▶ **ACTION ITEM**
Please write out exactly, and only, the lines from the first in the material below to the line containing "You are a computer-use agent. The image", both included.

▶ **RECORDS FOR THIS EXERCISE**
★ ★ ★

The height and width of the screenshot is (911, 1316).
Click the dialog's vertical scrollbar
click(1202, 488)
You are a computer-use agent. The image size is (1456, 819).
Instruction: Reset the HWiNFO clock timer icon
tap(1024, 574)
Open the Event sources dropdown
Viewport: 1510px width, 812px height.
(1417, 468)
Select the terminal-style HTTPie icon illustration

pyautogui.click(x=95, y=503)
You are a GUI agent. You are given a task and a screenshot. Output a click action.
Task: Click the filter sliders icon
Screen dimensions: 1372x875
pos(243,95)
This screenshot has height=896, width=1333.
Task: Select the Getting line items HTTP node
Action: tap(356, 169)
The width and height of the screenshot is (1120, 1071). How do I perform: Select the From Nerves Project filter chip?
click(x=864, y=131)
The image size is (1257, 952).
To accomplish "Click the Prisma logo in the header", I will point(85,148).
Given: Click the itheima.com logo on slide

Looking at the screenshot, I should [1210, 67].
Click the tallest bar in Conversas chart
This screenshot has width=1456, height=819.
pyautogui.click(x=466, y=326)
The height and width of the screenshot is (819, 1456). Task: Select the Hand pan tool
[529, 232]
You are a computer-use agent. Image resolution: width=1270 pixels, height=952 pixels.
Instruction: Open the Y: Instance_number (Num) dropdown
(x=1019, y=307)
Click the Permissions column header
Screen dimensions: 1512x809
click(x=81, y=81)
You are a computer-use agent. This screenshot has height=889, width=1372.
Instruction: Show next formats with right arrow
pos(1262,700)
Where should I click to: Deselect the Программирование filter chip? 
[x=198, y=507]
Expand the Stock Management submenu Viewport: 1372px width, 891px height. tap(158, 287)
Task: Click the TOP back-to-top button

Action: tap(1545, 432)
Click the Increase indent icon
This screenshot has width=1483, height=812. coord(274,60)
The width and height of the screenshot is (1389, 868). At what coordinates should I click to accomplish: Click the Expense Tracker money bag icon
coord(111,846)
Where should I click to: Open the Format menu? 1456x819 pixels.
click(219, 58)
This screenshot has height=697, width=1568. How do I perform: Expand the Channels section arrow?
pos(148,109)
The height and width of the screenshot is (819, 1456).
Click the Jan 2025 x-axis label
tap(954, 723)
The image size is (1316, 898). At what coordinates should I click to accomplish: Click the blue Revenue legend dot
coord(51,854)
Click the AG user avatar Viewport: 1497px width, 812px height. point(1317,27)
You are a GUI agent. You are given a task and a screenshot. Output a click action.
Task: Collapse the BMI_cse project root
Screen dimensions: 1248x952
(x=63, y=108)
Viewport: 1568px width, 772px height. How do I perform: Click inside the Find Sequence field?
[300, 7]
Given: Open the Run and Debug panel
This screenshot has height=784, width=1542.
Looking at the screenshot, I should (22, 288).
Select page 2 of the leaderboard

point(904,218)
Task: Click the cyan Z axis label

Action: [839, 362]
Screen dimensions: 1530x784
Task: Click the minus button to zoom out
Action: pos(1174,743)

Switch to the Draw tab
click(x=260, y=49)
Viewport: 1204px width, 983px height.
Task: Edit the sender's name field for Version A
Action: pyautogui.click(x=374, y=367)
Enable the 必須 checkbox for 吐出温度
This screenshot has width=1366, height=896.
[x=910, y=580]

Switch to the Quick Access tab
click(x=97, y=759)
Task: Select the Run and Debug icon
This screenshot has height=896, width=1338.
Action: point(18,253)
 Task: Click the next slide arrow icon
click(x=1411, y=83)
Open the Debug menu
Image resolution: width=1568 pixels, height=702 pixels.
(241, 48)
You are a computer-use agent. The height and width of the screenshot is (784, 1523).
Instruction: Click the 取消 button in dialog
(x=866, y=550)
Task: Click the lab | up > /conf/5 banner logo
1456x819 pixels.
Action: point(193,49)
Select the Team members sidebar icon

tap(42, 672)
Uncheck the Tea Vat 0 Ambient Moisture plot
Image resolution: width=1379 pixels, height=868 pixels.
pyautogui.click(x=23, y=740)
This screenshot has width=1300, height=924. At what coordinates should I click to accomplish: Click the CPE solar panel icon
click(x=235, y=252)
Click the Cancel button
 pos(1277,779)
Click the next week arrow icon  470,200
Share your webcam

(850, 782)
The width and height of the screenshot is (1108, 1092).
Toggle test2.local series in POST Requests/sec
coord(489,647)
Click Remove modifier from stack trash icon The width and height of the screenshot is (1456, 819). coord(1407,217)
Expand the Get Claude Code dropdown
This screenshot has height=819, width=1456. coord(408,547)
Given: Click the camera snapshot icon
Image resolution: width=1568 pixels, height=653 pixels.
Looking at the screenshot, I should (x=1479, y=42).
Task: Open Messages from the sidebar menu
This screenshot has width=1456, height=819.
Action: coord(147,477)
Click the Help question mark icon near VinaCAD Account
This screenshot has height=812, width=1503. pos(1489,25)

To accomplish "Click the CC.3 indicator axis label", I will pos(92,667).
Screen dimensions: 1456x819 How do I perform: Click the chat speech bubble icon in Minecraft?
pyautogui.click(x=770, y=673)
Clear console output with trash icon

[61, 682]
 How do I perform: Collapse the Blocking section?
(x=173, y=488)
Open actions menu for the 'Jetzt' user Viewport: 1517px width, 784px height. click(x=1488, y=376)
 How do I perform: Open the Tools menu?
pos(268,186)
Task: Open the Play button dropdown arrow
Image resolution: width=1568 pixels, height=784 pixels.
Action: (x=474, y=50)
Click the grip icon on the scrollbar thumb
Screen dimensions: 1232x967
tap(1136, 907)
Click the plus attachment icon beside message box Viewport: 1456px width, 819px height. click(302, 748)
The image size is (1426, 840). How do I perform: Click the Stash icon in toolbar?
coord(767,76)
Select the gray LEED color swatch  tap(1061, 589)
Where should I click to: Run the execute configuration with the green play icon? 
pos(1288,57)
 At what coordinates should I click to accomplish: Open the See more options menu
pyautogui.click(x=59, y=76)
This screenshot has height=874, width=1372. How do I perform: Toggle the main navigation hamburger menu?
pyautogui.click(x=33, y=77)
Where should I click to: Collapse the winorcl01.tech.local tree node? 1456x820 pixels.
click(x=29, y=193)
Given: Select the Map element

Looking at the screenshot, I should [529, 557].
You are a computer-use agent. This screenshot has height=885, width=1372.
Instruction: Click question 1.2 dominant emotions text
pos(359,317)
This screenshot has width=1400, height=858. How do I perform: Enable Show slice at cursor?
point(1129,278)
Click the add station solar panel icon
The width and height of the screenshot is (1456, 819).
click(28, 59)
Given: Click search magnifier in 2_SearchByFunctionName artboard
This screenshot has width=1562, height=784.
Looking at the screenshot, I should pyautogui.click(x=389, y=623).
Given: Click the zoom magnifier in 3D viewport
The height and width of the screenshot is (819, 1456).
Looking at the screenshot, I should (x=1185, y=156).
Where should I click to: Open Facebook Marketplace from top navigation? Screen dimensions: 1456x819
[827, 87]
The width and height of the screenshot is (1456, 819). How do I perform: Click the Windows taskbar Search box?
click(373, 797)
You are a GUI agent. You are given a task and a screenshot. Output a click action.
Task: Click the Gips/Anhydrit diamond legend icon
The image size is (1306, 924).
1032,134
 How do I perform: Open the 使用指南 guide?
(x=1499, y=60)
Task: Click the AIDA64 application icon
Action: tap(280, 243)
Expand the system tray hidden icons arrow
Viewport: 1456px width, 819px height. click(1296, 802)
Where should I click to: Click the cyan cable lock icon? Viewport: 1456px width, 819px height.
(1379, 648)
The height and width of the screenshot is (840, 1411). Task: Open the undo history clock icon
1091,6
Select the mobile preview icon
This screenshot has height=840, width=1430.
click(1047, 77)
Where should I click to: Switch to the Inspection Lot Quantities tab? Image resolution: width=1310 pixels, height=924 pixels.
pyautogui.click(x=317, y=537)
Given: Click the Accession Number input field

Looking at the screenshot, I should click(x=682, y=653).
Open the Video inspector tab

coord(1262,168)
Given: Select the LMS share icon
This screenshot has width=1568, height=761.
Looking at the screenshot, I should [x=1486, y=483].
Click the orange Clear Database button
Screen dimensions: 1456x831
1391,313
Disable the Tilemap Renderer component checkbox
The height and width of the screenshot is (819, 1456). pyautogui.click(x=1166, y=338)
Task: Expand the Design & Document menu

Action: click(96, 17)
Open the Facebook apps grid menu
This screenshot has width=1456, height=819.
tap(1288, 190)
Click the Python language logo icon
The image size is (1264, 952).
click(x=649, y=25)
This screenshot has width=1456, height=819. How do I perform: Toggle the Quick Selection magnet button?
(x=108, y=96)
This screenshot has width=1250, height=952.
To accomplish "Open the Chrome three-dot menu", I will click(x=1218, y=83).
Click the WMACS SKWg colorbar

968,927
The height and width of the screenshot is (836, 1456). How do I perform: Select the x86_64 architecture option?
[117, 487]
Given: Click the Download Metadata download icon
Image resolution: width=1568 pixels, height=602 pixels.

★ ★ ★

▶ **SOLVED PROBLEM**
The height and width of the screenshot is (911, 1316).
Click the dialog's vertical scrollbar
click(1202, 488)
You are a computer-use agent. The image size is (1456, 819).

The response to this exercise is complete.